Part One, set in 1935, introduces thirteen-year old Briony Tallis, an aspiring novelist even at that age, who has a vivid imagination but a limited understanding of the motivations and emotions of the adults around her. Her imagination takes over when from a distance she witnesses a scene between her older sister, Cecelia, and the charwoman's son, Robbie, at the fountain in front of the family home. Imagining that Robbie has forced her sister to strip to her underwear and immerse herself in the fountain, Briony is filled with conflicting emotions. As the day goes on, she becomes more and more certain that Robbie is a danger to her sister and is so convinced that he is evil that her imagination leads her to identify him as responsible for a sexual assault that occurs that night.
Part Two picks up the story some five years later in France where Robbie, who has been freed from prison to join the fight against Hitler, is part of a British army retreating to Dunkirk in hopes of being evacuated to England in time to fight another day.
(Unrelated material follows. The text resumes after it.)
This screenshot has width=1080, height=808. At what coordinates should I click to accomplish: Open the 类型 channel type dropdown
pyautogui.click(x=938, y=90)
Painfully carrying a piece of shrapnel in his side, he realizes that he is responsible for his own survival and slowly works his way to the coast with two others. But by the time he gets there to experience the chaos and further slaughter of the Dunkirk beaches his wound is causing him serious complications.
Part Three focuses on the now eighteen-year old Briony who has moved to London to study nursing at exactly the point at which her training hospital is overrun by casualties from the Dunkirk slaughter. Her experiences mature her in more ways than one and she longs to somehow undo the wrong she committed against Robbie and Cecelia who has been estranged from the family ever since Robbie's imprisonment as a convicted rapist.
Finally, there is the epilogue set in 1999 in which Briony, now a respected elderly novelist joins family to celebrate her seventy-seventh birthday, a section of the book in which McEwan has stashed one final surprise for his readers. This is an ending that readers will likely react to differently, some in surprise, some in admiration, and others in frustration and even a little anger.
Atonement paints a vivid picture of pre-war England and the days immediately after the British army collapse in France caused most Londoners to expect German bombers and troops to appear at any time. It explores the emotions of both those seeking to atone for transgressions against others and those who suffered those transgressions and find it hard to forgive or forget them. It studies the "truths" of fiction and what writers and their readers should expect from each other.
I may have gotten there late but this is one party I'm happy I didn't miss.